“But I know, surely, we shall be,” Carlota exclaimed. And at the sound of her voice Jean’s prejudices melted. She had very dark eyes with lids that drooped at the outer corners, a rather thin face and little eager pointed chin. Jean tried and tried to think who it was she made her think of, and then remembered. It was the little statuette of Le Brun, piquant and curious.
“Now, you will not be treated one bit as guests, girls,” Cousin Beth told them. “You must come and go as you like, and have the full freedom of the house. I keep my own study hours and like to be alone then. Do as you like and be happy. Run along, both of you.”
“She is wonderful, isn’t she?” Carlota said as they went upstairs together. “She makes me feel always as if I were a ship waiting with loose sails, and all at once—a breeze—and I am on my way again. You have not been to Sorrento, have you? You can see the little fisher boats from our terraces. It is all so beautiful, but now the villa is turned into a hospital. Pippa’s brothers and father are all at the front. Her father is old, but he would go. She’s glad she’s an old maid, she says, for she has no husband to grieve over. Don’t you like her? She was my nurse when I was born.”
“Her face reminds one of a Sybil. There’s one—I forget which—who was middle-aged instead of being old and wrinkled.”
“My father has used Pippa’s head often. One I like best is ‘The Melon Vendor.’ That was exhibited in Paris and won the Salon medal. And it was so odd. Pippa did not feel at all proud. She said it was only the magic of his fingers that had made the statue a success, and father said it was the inspiration from Pippa’s face.”
“I wonder if you ever knew Bab Crane. She’s a Long Island girl from the Cove where we used to live, and she’s lived abroad every year for two or three months with her mother. She is an artist.”
“I don’t know her,” Carlota shook her head doubtfully. “You see over there, while we entertained a great deal, I was in a convent and scarcely met anyone excepting in the summertime, and then we went to my aunt’s villa up on Lake Maggiore. Oh, but that is the most beautiful spot of all. There is one island there called Isola Bella. I wish I could carry it right over here with me and set it down for you to see. It is all terraces and splendid old statuary, and when you see it at sunrise it is like a jewel, it glows so with color.”
Jean curled her slippered feet under her as she sat on the window seat, listening. There was always a lingering love in her heart for the “haunts of ancient peace” in Europe’s beauty spots, and especially for Italy. Somewhere she had read, it was called the “sweetheart of the nations.”
“I’d love to go there,” she said now, with a little sigh.
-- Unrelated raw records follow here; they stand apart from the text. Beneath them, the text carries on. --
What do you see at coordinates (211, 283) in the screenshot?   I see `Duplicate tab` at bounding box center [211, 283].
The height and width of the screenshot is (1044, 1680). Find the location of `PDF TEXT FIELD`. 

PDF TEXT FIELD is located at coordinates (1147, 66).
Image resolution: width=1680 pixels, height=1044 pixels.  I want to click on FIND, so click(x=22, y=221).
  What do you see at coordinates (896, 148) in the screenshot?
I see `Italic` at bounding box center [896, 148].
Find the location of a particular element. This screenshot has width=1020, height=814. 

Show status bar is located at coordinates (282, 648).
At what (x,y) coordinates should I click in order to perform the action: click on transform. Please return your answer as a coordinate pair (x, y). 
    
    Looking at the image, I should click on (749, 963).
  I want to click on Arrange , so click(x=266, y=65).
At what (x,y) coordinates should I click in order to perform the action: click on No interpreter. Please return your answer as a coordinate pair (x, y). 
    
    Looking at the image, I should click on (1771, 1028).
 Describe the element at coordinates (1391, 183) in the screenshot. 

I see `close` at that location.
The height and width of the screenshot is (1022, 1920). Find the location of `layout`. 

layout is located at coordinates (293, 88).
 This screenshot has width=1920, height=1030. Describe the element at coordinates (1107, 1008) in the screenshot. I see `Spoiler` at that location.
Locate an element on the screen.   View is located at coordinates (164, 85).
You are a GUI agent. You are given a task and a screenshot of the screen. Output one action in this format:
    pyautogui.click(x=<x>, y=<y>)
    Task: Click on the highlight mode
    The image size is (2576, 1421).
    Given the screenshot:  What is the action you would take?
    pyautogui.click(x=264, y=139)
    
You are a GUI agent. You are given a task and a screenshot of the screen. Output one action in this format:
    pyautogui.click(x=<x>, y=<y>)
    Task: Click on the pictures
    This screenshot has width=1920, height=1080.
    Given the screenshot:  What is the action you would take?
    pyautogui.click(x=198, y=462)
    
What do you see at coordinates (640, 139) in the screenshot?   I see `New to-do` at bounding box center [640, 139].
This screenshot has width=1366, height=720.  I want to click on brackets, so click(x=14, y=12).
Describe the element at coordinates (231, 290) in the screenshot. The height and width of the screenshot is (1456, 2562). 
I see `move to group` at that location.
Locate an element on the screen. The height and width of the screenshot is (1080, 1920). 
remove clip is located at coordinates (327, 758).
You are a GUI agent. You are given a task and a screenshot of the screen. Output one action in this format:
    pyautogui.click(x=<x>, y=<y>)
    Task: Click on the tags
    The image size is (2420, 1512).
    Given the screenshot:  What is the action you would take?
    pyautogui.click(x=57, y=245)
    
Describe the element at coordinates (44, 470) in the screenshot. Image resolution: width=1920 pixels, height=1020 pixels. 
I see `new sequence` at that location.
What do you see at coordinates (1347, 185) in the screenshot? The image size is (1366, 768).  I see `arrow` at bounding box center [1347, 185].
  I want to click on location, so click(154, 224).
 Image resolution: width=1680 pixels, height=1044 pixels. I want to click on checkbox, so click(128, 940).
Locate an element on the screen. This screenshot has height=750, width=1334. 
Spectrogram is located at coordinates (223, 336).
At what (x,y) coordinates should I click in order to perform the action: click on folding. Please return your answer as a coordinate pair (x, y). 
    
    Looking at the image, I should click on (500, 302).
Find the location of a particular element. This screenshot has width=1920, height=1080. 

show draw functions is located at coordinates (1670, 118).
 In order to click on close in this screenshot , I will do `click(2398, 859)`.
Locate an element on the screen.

“And that is what I was always saying when I was there, and my father told me of this country. I wanted to see it so. He would tell me of the great gray hills that climb to the north, and the craggy broken shoreline up through Maine, and the little handful of amethyst isles that lie all along it. He was born in New Hampshire, at Portsmouth. We are going up to see the house some day, but I know just what it looks like. It stands close down by the water’s edge in the old part of the town, and there is a big rambling garden with flagged walks. His grandfather was a ship builder and sent them out, oh, like argosies I think, all over the world, until the steamboats came, and his trade was gone. And he had just one daughter, Petunia. Isn’t that a beautiful name, Petunia Pomeroy. It is all one romance, I think, but I coax him to tell it to me over and over. There was an artist who came up from the south in one of his ships, and he was taken very ill. So they took him in as a guest, and Petunia cared for him. And when he was well, what do you think?” She clasped her hands around her knees and rocked back and forth, sitting on the floor before her untouched suitcases.